Questa tesi, però, va incontro alla facile obiezione che, data la natura giurisdizionale del procedimento di verifica, non può impedirsi al creditore di essere assistito da un avvocato qualora egli, in ragione della rilevanza tecnica delle questioni da affrontare, non sia in grado di predisporre autonomamente la domanda, sicchè, in queste condizioni l'intervento del legale diventa non più facoltativo ma necessario e comunque ricollegabile al comportamento del debitore (che non ha pagato) anteriore alla dichiarazione di fallimento. Quest'ultima soluzione è quella più diffusa nella prassi, ed è condivisibile sia perché tutela il creditore, che, diversamente sarebbe costretto a sopportare le spese necessariamente sostenute, sia perché nella rafforzata giurisdizionalizzazione del procedimento attuata con la riforma, la non obbligatorietà della difesa tecnica è una eccezione giustificata dalla presumibile semplicità della domanda che può essere contraddetta dalla realtà del caso concreto, sia perché nei procedimenti ordinari nei quali lo jus postulandi appartiene alla parte personalmente, a questi compete, in caso di vittoria, la ripetizione delle spese di causa, compresi diritti ed onorari, qualora si sia servito di un legale.

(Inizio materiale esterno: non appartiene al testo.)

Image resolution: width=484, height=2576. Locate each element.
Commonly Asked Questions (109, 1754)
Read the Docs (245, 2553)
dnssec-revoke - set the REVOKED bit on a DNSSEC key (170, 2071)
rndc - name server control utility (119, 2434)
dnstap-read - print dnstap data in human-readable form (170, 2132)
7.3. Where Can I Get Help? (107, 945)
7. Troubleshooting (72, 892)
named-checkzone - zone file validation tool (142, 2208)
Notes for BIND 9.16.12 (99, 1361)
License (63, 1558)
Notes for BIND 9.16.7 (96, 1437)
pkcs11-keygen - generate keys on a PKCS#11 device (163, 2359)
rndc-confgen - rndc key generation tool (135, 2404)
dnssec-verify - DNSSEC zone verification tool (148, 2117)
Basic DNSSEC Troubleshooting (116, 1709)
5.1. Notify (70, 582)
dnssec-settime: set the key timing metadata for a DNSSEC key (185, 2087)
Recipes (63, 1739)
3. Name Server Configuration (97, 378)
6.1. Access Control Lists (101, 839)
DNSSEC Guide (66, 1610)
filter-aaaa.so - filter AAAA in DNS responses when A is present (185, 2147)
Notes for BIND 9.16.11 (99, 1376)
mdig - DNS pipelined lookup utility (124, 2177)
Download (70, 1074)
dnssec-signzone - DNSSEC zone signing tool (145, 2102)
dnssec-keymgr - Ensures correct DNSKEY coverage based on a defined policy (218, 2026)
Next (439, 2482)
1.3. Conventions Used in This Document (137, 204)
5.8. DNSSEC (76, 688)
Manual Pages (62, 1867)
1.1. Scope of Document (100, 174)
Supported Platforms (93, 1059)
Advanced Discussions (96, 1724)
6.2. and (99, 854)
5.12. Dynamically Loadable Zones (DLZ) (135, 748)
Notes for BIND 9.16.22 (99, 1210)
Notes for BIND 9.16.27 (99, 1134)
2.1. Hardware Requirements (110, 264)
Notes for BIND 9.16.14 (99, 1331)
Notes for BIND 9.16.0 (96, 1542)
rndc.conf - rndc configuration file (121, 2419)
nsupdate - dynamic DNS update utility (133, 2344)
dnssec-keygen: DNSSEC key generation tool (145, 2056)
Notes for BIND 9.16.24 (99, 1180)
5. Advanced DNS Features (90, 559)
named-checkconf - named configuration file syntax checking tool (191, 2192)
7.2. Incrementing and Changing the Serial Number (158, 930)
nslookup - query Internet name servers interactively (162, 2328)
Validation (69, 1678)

In tal modo, non si generalizza il rimborso delle spese del legale, ma si lascia al giudice la possibilità di vagliare, nel caso concreto, la necessità delle stesse, escludendo quelle ritenute superflue o eccesive a norma dell'art. 92 c.p.c. in riferimento al contenuto tecnico delle problematiche affrontate, con conseguente collocazione di tutte le spese (borsuali e legali) che vengono riconosciute, nella stessa posizione del credito per capitale.